Önceki yazılarımda daha tohum olan maydanoz ve biberlerim nasıl olmuşlar bakalım.
Bir süredir odanın birinde bakıyorduk artık havalar ısınınca yani yaklaşık 2 haftadır balkondalar. Güneş yaradı tabi. Adını hatırlamadığım kabındaki çiçeği beğenip aldığım çiçeğim de bayağı büyümüş.                  Bakar mısınız...


Saksılarımın temizlenmeye ihtiyacı var sanırım fotolara bakınca daha iyi anladım.

11 Mayıs 2011 Çarşamba

Ev işleri...

Hafta içi yoğun olması sebebiyle ancak hafta sonu ev işleriyle ilgilenebiliyorum. Bu hafta sonu da kaç zamandır yapmak istediğim fakat seyahatlerden dolayı bir türlü yapamadığım çerçevelerimi boyadım ve nihayet duvarıma asabildim.
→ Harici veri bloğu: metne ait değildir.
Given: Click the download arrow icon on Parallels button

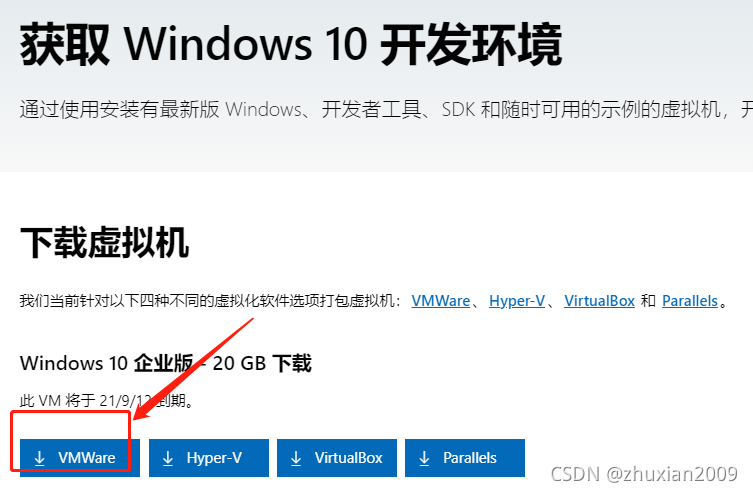Looking at the screenshot, I should (x=424, y=458).
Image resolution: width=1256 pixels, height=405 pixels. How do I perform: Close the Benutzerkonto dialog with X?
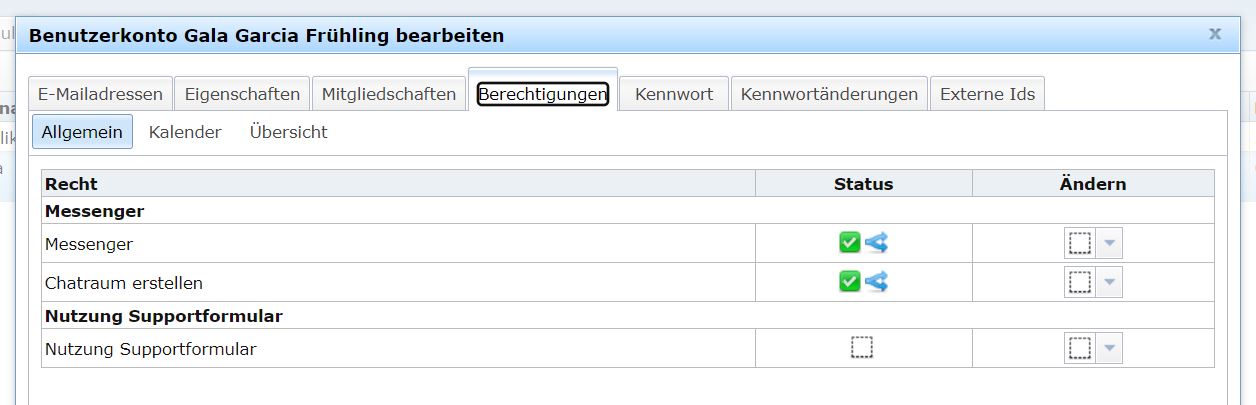(1215, 34)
Yine eskileri gibi osmanlı renklerinden mürdümü kullandım (tüm çerçevelerim aynı renk olsun istiyorum) ve yeni çerçevelerim eskilerin yanında yerlerini aldılar :)



Şimdilik fotoğraf duvarıma bu kadar çerçeve yeterli. Yenilerini ekleyip çirkin ve kalabalık görünmelerini istemiyorum.

27 Nisan 2011 Çarşamba

Bir takım hevesler...

Eşimle birlikte evlendikten sonra çok kilo aldık. ben 48 dim 55 oldum :) eşimi hiç söylememeyim. Fazla yediğimizden değil doğal ve sağlıklı beslenemediğimizden dolayı olduğunu düşünüyoruz ve tabi sporda yapılmıyor. Bunların hepsi birleşince kısa sürede kilo almak kaçınılmaz oluyor.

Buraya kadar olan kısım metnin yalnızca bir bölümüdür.